= INSTRUCTIONS TO FOLLOW =
The records below are to be quoted in full; please keep every word exact.

= TASK INPUT =
"""

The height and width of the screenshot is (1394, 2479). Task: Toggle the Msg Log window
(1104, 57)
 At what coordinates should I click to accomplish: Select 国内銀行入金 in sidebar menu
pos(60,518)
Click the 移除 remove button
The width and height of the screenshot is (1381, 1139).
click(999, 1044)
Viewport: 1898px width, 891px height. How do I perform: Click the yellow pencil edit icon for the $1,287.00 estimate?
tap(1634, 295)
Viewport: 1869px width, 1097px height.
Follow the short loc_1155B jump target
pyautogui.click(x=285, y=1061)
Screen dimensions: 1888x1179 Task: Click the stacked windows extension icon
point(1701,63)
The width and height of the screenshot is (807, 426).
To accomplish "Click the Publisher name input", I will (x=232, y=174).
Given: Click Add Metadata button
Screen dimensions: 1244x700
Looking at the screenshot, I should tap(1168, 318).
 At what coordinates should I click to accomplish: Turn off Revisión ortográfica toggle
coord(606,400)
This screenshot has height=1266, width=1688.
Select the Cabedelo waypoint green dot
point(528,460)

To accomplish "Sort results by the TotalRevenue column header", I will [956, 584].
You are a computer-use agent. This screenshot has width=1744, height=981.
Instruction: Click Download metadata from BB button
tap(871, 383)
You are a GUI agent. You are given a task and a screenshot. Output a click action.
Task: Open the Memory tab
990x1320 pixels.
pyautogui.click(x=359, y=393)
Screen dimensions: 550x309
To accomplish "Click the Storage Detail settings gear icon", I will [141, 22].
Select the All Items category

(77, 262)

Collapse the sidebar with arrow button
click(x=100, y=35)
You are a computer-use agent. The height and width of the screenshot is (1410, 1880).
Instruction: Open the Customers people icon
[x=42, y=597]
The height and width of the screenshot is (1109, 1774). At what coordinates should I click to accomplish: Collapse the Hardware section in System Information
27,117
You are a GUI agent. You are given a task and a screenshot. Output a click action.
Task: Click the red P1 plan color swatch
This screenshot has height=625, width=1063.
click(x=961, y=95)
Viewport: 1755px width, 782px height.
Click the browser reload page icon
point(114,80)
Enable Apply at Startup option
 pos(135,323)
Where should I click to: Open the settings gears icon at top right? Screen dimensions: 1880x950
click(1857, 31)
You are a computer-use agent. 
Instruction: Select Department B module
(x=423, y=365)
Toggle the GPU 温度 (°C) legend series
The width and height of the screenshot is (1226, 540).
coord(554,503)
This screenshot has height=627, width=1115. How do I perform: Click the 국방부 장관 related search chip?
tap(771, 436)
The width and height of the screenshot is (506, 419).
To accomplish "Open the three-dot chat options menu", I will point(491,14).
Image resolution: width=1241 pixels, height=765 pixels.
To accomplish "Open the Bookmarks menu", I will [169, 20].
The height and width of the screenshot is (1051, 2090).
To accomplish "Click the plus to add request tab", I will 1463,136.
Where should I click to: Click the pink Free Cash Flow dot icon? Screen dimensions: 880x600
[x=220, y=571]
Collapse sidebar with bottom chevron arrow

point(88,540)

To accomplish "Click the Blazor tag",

"""

= TASK ANSWER =
The height and width of the screenshot is (1394, 2479). Task: Toggle the Msg Log window
(1104, 57)
 At what coordinates should I click to accomplish: Select 国内銀行入金 in sidebar menu
pos(60,518)
Click the 移除 remove button
The width and height of the screenshot is (1381, 1139).
click(999, 1044)
Viewport: 1898px width, 891px height. How do I perform: Click the yellow pencil edit icon for the $1,287.00 estimate?
tap(1634, 295)
Viewport: 1869px width, 1097px height.
Follow the short loc_1155B jump target
pyautogui.click(x=285, y=1061)
Screen dimensions: 1888x1179 Task: Click the stacked windows extension icon
point(1701,63)
The width and height of the screenshot is (807, 426).
To accomplish "Click the Publisher name input", I will (x=232, y=174).
Given: Click Add Metadata button
Screen dimensions: 1244x700
Looking at the screenshot, I should tap(1168, 318).
 At what coordinates should I click to accomplish: Turn off Revisión ortográfica toggle
coord(606,400)
This screenshot has height=1266, width=1688.
Select the Cabedelo waypoint green dot
point(528,460)

To accomplish "Sort results by the TotalRevenue column header", I will [956, 584].
You are a computer-use agent. This screenshot has width=1744, height=981.
Instruction: Click Download metadata from BB button
tap(871, 383)
You are a GUI agent. You are given a task and a screenshot. Output a click action.
Task: Open the Memory tab
990x1320 pixels.
pyautogui.click(x=359, y=393)
Screen dimensions: 550x309
To accomplish "Click the Storage Detail settings gear icon", I will [141, 22].
Select the All Items category

(77, 262)

Collapse the sidebar with arrow button
click(x=100, y=35)
You are a computer-use agent. The height and width of the screenshot is (1410, 1880).
Instruction: Open the Customers people icon
[x=42, y=597]
The height and width of the screenshot is (1109, 1774). At what coordinates should I click to accomplish: Collapse the Hardware section in System Information
27,117
You are a GUI agent. You are given a task and a screenshot. Output a click action.
Task: Click the red P1 plan color swatch
This screenshot has height=625, width=1063.
click(x=961, y=95)
Viewport: 1755px width, 782px height.
Click the browser reload page icon
point(114,80)
Enable Apply at Startup option
 pos(135,323)
Where should I click to: Open the settings gears icon at top right? Screen dimensions: 1880x950
click(1857, 31)
You are a computer-use agent. 
Instruction: Select Department B module
(x=423, y=365)
Toggle the GPU 温度 (°C) legend series
The width and height of the screenshot is (1226, 540).
coord(554,503)
This screenshot has height=627, width=1115. How do I perform: Click the 국방부 장관 related search chip?
tap(771, 436)
The width and height of the screenshot is (506, 419).
To accomplish "Open the three-dot chat options menu", I will point(491,14).
Image resolution: width=1241 pixels, height=765 pixels.
To accomplish "Open the Bookmarks menu", I will [169, 20].
The height and width of the screenshot is (1051, 2090).
To accomplish "Click the plus to add request tab", I will 1463,136.
Where should I click to: Click the pink Free Cash Flow dot icon? Screen dimensions: 880x600
[x=220, y=571]
Collapse sidebar with bottom chevron arrow

point(88,540)

To accomplish "Click the Blazor tag",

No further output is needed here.